Luego de sacudir el pequeño bus amarrándole encima paquetes cuya entrega era incierta, el chofer volvió a su volante y se montó al bus una mujer mayor. La oscuridad no me permitió mayor escrutinio suyo, pero sí de quienes se quedaban atrás, afuera, a las puertas del tugurio y el ruido estridente. Eran tres. El cuadro que formaban se prolongó por un minuto entero, acompañado por aquel estrépito fiestero que le daba un tono discrepante a todo: aquellos hombres y mujeres que no obedecían a la noche ni al cuerpo y continuaban su actividad sin distinción de luz u oscuridad; los gigantescos aparatos sonoros al lado de sus casitas hundidas en el tierrero caliente; y, finalmente, nosotros, ajenos a la desgraciada despedida de los pasajeros que viajaban al lado nuestro.

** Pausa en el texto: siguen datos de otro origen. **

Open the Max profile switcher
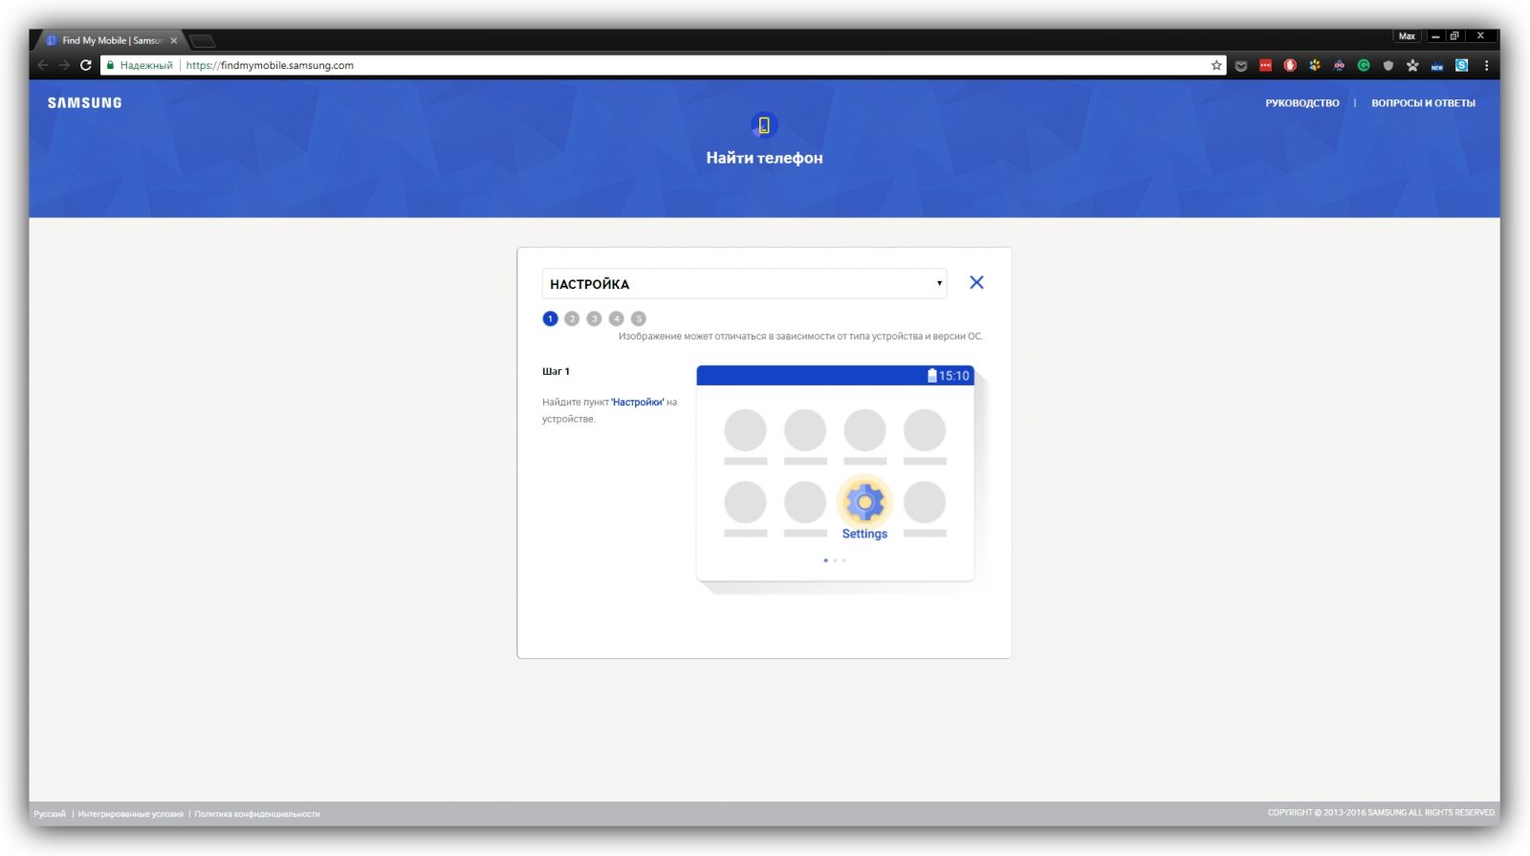coord(1407,36)
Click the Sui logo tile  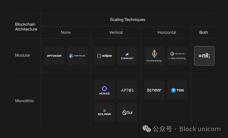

Mientras arrancaba aquella caravana penosa me fue dado conocer el extraño fenómeno del llanto masculino. El hombre de la familia despachaba a la anciana con una mueca de dolor.

La furgoneta siguió y yo interpelé a mi compañero: ¿viste eso? Lo había visto.
“El conductor del camión le gritó:
De aquí en adelante ya todo es mundo. 
Observó con incredulidad las calles miserables y solitarias de un pueblo un poco más grande, pero tan triste como el que había abandonado.
No se nota —dijo”.


Yo digo que las estrellas
Esa noche conocí el cuerpo real del cielo. No estaba arriba: se extendía en todas las direcciones y llegaba hasta el suelo. Las estrellas no se situaban allá, lejos: podíamos alcanzarlas con tan solo un estirón de brazos, porque estaban allí, al frente nuestro, flotando por el aire que respirábamos.

Yo no supe si los demás pasajeros se dedicaban conmigo a la admiración celestial, pero puedo adivinar que no lo hacían. El cansancio y la tristeza ocupan tanto espacio en uno que ya no queda lugar para la contemplación. 

Se viene la montaña por el Salto del Cabrón
Ángel y Hugo nos acompañaron en nuestro paseo por la isla. Se aseguraron de que no nos vaciaran la billetera por un par de cervezas.

En los meses anteriores su casa había sido tomada por pedazos de la ladera del Cerro de la Popa. De pronto, parte del Cerro se había venido abajo y su patio se había llenado de tierra y más tierra arrastrada por las aguas de lluvia de noviembre.

Antes de la Virgen de la Candelaria, la cima del Cerro de la Popa la ocupaba Buziriaco, macho cabrío adorado por indios y negros y temido por blancos. El Cerro todo aterraba a la gente por la leyenda del Cabro Urí y sus animales demoníacos. Solo aquellos que lo adoraban osaban acercarse a su oscura montaña mágica. Pero Buziriaco fue arrojado de su cima por un monje que había recibido en sueños la divina misión de erigir un santuario a la Virgen en lo más alto de una ciudad costera. De ahí, el Salto del Cabrón. 

La construcción del Convento de la Popa tardó años a causa de las maldiciones de Buziriaco, quien enviaba tormentas inacabables, rayos y derrumbes a quienes habían profanado su tierra.

Como en el resto de su historia, son los negros, los pobres y los nómadas quienes hoy habitan las proximidades del Cerro. Y es la Virgen quien hoy, ante su presencia, castiga con aguaceros a los vástagos del macho cabrío.

Arte poética
La poesía, fuerza secreta de la vida cotidiana, única prueba concreta de la existencia del hombre, era ya lo único que sostenía la vida en los caseríos, en los pueblos y en la Ciudad Grande. Ocurre en todos los rincones de esa patria inmensa de hombres alucinados y mujeres históricas, cuya terquedad sin fin se confunde con la leyenda, patria mítica que ha sido llamada América Latina. Nuestra huida y nuestras muertes han sido contadas, cantadas, y solo así ha quedado algún vestigio, alguna prueba, de que algo ha sucedido aquí.